§ **Excerpted text**:
--- --- ---

Former stadium of FC Barcelona

Camp de Les Corts (/ca/), commonly referred to as Les Corts, was a sports stadium in Barcelona, Catalonia, Spain. Opened in 1922, it was the home for FC Barcelona until the club moved to the Camp Nou in 1957. It was also the home of CD Condal for the club's entire history.

== Overview ==
Les Corts was built as a result of a long-term plan by the club president, Joan Gamper, to provide FC Barcelona with its own stadium. It replaced the Camp de la Indústria as the home of FC Barcelona. Inaugurated in 1922, the initial capacity was 20,000. The first game played at the ground was between FC Barcelona and St Mirren. On 13 May 1923, the stadium hosted the Copa del Rey final between Athletic Bilbao and CE Europa and on 21 December 1924 Les Corts hosted a game between Spain and Austria.

On 14 June 1925, the stadium was the scene of an incident that saw it closed for six months. During a game, FC Barcelona fans jeered the Spanish national anthem and then applauded God Save the King, performed by a visiting British Royal Marine band. The dictatorship of Primo de Rivera accused Joan Gamper of promoting Catalan nationalism. Les Corts was shut down and Gamper was expelled from Spain.

The stadium was the home of FC Barcelona during two of its most successful eras. During the 1920s with coach Jack Greenwell and players such as Paulino Alcántara, Sagibarba, Ricardo Zamora, Josep Samitier, Félix Sesúmaga and Franz Platko, the club dominated the Campionat de Catalunya and emerged as one of the top clubs in Spain. The club built on that success and also won the first ever La Liga while based at Les Corts.

--- --- ---

§ **Assigned task**:
Can you extend the text on the Les Corts stadium, starting right after its last sentence?

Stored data

--- --- ---

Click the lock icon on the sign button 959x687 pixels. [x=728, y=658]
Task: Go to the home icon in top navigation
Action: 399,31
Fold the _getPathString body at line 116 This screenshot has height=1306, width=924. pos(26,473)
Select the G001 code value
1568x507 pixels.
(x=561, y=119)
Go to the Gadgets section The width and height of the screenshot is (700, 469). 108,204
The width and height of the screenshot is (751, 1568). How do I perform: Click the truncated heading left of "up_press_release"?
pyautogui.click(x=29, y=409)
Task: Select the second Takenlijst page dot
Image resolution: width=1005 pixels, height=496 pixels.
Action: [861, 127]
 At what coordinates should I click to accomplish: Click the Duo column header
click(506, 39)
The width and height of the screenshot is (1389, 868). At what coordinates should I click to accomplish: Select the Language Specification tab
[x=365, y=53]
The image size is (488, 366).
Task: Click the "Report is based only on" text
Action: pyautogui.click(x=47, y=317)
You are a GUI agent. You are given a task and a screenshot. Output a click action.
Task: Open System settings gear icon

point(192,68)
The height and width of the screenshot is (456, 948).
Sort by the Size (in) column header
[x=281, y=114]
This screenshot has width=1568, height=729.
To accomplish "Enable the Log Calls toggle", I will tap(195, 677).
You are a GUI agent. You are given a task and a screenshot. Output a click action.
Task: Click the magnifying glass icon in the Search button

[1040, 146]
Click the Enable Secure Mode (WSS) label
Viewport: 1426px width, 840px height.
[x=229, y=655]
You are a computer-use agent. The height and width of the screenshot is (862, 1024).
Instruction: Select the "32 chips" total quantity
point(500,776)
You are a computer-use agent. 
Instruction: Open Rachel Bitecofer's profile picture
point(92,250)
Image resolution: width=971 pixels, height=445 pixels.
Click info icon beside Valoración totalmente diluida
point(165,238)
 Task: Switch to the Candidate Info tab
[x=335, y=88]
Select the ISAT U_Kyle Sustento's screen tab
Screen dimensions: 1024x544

--- --- ---

§ **Written response**:
By the late 1940s, FC Barcelona had outgrown Les Corts. The stadium had been extended on several occasions, reaching a final capacity of 60,000. However, there was no room for further expansion and in 1950 the club began to make plans for a new stadium, the Camp Nou. The club moved to its new stadium upon its inauguration on 24 September 1957.

After the closure of Les Corts, the club began a long, ultimately successful, process to rezone the property to allow for residential and commercial use. Demolition of the old stadium began on 2 February 1966. Of the 26,990 m2 property, 15,300 m2 were then rebuilt as parks and sports facilities (basketball and hockey courts, swimming pools, etc.). Residential and commercial buildings were erected on the rest of the site.